Research Objective

Project Description

The health benefits of pulses have been extensively studied because they are good sources of proteins, dietary fibres (ranged from 15%-30%), high quality starches, and other important nutrients such as vitamins, minerals, carotenoids, and isoflavones. Rice noodle, with a smooth texture and mouth-feel, is a popular food in China and many Asia countries. Unfortunately, traditional rice noodle is well known for its lacking of high quality protein and dietary fibre. Fortification of rice noodle with pulse ingredients provided a possible solution to this problem.


Incorporation of pulse flours and fiber-rich fractions into rice noodles provide the final product with significant improvements in protein content, essential amino acid profile and dietary fibre.

Rice noodles fortified with 50% chickpea flour had the closest texture compared with traditional noodles, followed by noodles fortified with lentil flour and with the addition of 0.25% psyllium.

Cooking time was significantly reduced; cooking loss and cooked weight increased with increasing pulse flour concentrations in comparison with traditional rice noodle.

The objectives of the study were to investigate the processing properties of pulse-based ingredients and flours, such as heating, extrusion properties, and compatibility with rice flours and other food ingredients. The results from the research showed that the pulse fortified rice noodles exhibited increased dietary fibre (DF) content ranging from 5.70 to 11.29 g/100g, dry mass (DM) as compared with rice noodle DF of 2.31 g/100 g, DM. The protein content of novel rice noodles improved from 7.4 to 13.4 g/100 g DM with increased concentration of pulse flour.
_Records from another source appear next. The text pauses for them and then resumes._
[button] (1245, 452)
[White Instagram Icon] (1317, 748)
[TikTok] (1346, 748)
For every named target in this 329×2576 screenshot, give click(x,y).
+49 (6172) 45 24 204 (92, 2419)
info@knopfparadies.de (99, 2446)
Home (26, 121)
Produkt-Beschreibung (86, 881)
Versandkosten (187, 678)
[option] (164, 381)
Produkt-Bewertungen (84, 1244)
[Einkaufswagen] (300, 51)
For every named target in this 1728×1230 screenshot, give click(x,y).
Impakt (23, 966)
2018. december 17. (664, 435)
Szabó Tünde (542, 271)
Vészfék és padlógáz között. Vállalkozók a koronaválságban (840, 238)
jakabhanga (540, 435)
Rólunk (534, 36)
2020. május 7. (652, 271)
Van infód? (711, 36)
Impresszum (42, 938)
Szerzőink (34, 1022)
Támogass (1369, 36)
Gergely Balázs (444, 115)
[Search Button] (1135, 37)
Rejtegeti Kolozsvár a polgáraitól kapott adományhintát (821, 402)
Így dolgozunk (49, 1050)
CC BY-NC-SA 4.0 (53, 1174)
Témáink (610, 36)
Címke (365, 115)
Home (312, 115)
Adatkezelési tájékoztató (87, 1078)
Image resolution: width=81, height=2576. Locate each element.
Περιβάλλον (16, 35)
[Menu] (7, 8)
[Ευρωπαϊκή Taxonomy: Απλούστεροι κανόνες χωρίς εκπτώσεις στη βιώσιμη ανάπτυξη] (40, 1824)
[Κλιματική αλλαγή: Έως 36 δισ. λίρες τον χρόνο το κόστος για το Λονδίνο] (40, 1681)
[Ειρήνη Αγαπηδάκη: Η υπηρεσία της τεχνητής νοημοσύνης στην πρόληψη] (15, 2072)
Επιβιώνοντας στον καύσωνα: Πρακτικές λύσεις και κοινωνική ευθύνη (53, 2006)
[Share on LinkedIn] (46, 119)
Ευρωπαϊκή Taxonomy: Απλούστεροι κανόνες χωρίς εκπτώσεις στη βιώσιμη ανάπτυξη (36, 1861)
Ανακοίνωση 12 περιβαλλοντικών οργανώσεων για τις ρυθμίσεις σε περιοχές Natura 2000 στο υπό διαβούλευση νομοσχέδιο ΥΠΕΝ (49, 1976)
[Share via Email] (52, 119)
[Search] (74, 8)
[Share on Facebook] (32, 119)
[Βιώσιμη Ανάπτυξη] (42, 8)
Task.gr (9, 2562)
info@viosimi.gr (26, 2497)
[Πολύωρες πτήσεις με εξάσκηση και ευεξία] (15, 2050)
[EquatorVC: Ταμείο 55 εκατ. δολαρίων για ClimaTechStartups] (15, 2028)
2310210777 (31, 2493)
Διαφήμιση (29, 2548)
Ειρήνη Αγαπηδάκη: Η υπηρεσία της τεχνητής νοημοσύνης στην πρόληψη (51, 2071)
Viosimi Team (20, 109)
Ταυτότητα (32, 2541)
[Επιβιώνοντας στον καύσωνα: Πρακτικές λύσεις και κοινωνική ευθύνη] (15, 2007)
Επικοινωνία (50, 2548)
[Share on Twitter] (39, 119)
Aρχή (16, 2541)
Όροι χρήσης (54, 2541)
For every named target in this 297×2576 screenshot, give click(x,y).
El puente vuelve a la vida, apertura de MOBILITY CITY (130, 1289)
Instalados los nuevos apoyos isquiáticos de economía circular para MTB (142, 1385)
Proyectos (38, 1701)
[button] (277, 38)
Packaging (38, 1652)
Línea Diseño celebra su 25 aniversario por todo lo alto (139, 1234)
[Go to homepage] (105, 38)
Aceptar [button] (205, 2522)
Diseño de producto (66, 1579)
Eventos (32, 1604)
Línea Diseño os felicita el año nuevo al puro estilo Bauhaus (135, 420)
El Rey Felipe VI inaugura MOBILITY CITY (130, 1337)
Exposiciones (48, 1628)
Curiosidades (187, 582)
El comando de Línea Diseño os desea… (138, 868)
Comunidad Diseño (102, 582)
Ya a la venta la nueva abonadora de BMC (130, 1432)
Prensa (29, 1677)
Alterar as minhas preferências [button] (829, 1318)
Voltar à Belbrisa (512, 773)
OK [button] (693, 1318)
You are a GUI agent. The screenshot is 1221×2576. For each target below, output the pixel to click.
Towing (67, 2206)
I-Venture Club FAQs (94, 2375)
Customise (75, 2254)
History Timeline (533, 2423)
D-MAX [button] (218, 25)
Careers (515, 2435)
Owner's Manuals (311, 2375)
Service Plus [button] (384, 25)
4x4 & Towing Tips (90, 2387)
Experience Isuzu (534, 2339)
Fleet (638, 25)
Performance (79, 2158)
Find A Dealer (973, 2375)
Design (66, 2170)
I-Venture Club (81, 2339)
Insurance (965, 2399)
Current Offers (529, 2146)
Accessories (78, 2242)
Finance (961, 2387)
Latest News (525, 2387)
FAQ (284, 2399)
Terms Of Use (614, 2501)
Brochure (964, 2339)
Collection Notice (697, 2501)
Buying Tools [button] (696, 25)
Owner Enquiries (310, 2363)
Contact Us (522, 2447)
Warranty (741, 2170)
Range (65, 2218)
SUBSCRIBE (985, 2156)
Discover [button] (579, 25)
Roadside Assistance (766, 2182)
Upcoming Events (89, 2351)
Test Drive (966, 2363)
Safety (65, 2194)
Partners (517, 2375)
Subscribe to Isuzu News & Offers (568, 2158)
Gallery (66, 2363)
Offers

The novel rice noodle protein had a balanced essential amino acid profile with significant enrichment of lysine, arginine, leucine, and phenylalanine in comparison to that of rice noodle. Furthermore, the novel rice noodles had increased antioxidant activities, due to the improvements of total phenolic and flavonoid components. The 50% CF substitution and 30% LF substitution had a predicted Glycemic Index(pGI)of 59 and 63, respectively, which was significantly lower than that of rice noodle (pGI=67). Sensory evaluation tests revealed that CF fortified rice noodles exhibited higher sensory scores compared with that of LF fortified rice noodle, for example 50% CF fortified rice noodles had a similar overall sensory score that of rice noodles. In conclusion, the 50% CF fortified rice noodle had beneficial nutritional profiles and displayed a greater possibility to be accepted by the consumers.